YOUR TASK:
Copy each line below in which the word "Authorize" occurs.

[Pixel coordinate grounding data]

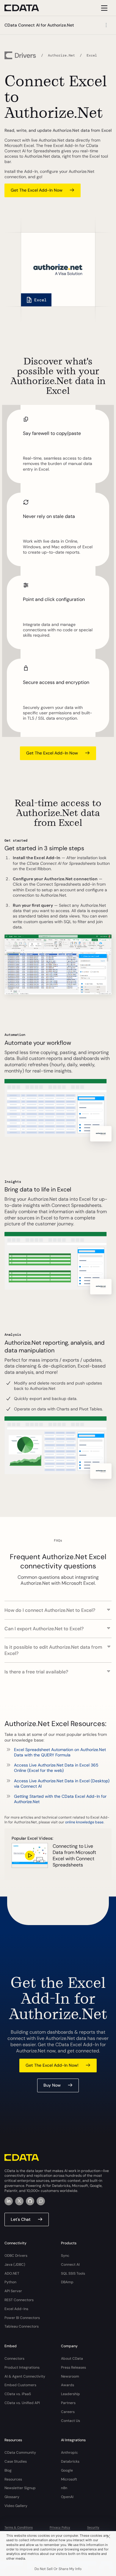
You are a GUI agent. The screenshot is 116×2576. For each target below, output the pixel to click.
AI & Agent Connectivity (24, 2376)
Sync (65, 2255)
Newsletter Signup (20, 2488)
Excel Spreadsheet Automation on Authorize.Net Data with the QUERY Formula (60, 1752)
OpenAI (67, 2496)
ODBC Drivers (15, 2255)
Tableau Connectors (21, 2326)
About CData (72, 2358)
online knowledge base (84, 1822)
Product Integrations (22, 2367)
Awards (67, 2385)
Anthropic (69, 2452)
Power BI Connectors (22, 2317)
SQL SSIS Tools (73, 2273)
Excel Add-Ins (16, 2308)
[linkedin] (8, 2201)
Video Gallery (15, 2505)
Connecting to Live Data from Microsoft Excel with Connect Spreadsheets (74, 1855)
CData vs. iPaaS (17, 2394)
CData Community (20, 2452)
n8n (64, 2488)
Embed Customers (20, 2385)
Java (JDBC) (14, 2264)
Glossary (11, 2496)
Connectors (14, 2358)
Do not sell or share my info (58, 2568)
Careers (68, 2411)
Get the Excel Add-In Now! (52, 2065)
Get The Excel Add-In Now (36, 190)
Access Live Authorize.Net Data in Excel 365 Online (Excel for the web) (56, 1767)
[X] (19, 2201)
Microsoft (69, 2479)
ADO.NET (11, 2273)
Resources (13, 2479)
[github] (30, 2201)
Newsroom (70, 2376)
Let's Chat (21, 2219)
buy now (52, 2085)
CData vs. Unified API (22, 2402)
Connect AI (70, 2264)
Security (93, 2527)
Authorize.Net (61, 55)
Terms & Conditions (18, 2527)
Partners (68, 2402)
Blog (8, 2470)
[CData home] (26, 8)
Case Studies (15, 2461)
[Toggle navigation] (103, 8)
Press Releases (73, 2367)
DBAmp (67, 2282)
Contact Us (70, 2420)
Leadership (70, 2394)
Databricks (70, 2461)
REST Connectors (19, 2300)
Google (67, 2470)
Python (10, 2282)
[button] (58, 1607)
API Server (13, 2291)
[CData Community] (41, 2201)
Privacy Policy (60, 2527)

WRITTEN SOLUTION:
Excel Spreadsheet Automation on Authorize.Net Data with the QUERY Formula (60, 1752)
Access Live Authorize.Net Data in Excel 365 Online (Excel for the web) (56, 1767)
Authorize.Net (61, 55)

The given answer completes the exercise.